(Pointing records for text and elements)
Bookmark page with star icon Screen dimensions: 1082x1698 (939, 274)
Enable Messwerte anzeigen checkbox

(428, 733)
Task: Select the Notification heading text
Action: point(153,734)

--

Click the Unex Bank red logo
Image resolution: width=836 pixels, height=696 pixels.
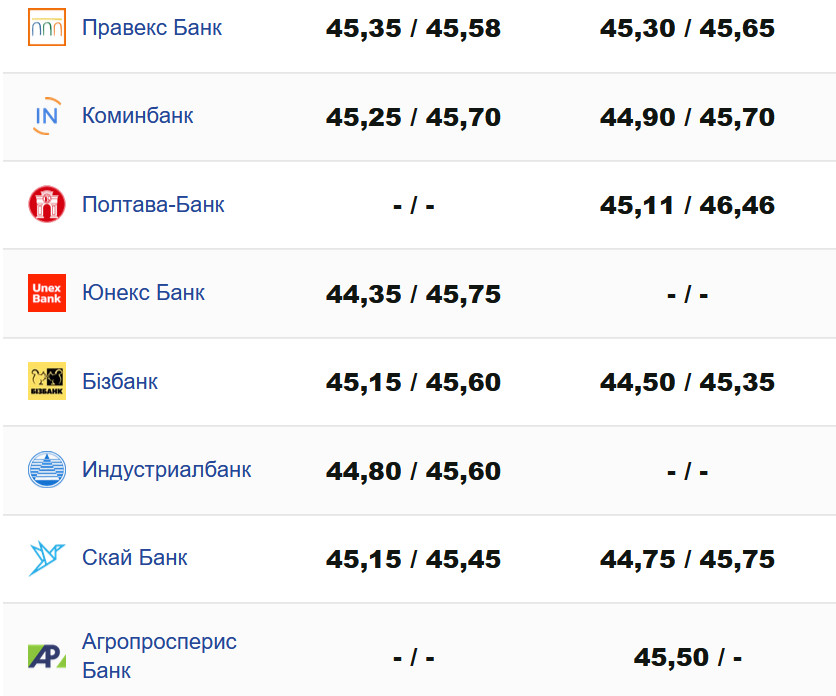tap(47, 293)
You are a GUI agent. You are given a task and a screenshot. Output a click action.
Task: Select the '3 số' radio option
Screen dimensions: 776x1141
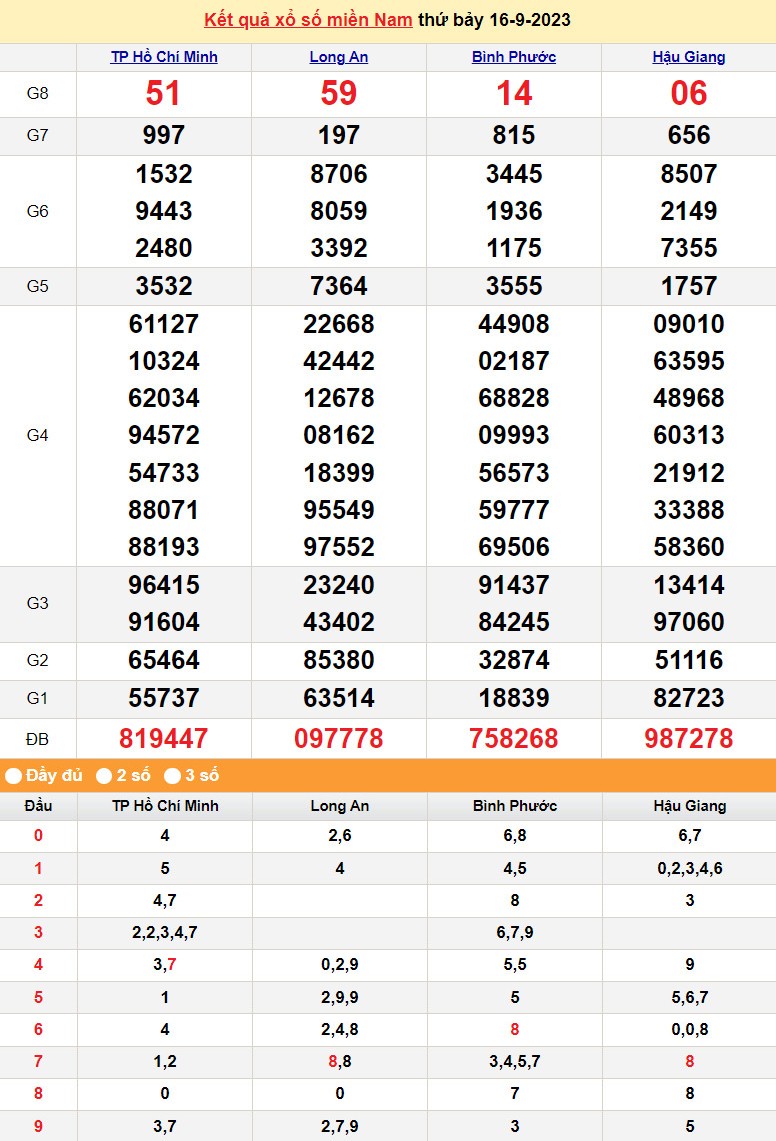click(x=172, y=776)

* **Written exercise**
Can you repeat the entries word for word, starting with the line that contains "Bookmark page with" and going on through the line that contains "Action: point(153,734)"?

* **The reply**
Bookmark page with star icon Screen dimensions: 1082x1698 (939, 274)
Enable Messwerte anzeigen checkbox

(428, 733)
Task: Select the Notification heading text
Action: point(153,734)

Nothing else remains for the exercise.